Centering on Pennsylvania, the symbolic and logistical center of the Revolution, Bouton shows how this radical shift in ideology spelled tragedy for hundreds of common people. Leading up to the Revolution, Pennsylvanians were united in their opinion that "the people" (i.e. white men) should be given access to the political system, and that some degree of wealth equality (i.e. among white men) was required to ensure that political freedom prevailed. As the war ended, Pennsylvania's elites began brushing aside these ideas, using their political power to pass laws to enrich their own estates and hinder political organization by their opponents. By the 1780s, they had reenacted many of the same laws that they had gone to war to abolish, returning Pennsylvania to a state of economic depression and political hegemony. This unhappy situation led directly to the Whiskey and Fries rebellions, popular uprisings both put down by federal armies.

Bouton's work reveals a unique perspective, showing intimately how the war and the events that followed affected poor farmers and working people.
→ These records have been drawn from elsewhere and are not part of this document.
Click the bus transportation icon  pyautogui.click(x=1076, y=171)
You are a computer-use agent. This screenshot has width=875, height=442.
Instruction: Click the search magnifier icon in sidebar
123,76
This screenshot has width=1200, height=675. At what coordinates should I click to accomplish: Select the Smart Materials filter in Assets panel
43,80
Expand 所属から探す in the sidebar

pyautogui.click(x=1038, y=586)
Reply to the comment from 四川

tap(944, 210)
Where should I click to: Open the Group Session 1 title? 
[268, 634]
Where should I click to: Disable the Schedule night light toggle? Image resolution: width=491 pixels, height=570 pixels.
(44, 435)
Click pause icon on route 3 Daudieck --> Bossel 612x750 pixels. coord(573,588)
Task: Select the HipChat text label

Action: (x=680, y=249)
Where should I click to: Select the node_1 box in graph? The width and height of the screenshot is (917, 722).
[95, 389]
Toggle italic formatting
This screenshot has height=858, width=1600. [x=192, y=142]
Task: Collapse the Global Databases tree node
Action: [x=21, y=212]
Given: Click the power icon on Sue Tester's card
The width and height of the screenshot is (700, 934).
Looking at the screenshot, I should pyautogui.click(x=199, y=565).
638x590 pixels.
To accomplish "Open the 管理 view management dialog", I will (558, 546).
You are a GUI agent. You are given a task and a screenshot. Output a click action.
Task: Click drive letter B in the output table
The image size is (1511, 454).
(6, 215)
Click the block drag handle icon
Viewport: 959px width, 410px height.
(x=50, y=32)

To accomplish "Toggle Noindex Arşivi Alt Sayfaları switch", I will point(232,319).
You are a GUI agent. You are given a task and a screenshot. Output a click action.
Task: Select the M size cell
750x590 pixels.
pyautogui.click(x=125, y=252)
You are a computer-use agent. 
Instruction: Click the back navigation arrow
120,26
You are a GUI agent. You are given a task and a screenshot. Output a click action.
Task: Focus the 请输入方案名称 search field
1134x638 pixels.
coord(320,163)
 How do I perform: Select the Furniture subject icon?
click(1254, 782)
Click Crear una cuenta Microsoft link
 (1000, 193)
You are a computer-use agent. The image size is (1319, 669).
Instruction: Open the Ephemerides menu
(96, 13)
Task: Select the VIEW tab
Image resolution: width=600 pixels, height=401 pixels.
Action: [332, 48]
Bouton introduces us to unsung heroes from this time--farmers, weavers, and tailors who put their lives on hold to fight to save democracy from the forces of "united avarice." We also get a starkly new look at some familiar characters from the Revolution, including Benjamin Franklin, Alexander Hamilton, and George Washington, who Bouton strives to make readers see as real, flawed people, blinded by their own sense of entitlement.

Taming Democracy represents a turning point in how we view the outcomes of the Revolutionary War and the motivations of the powerful men who led it. Its eye-opening revelations and insights make it an essential read for all readers with a passion for uncovering the true history of America.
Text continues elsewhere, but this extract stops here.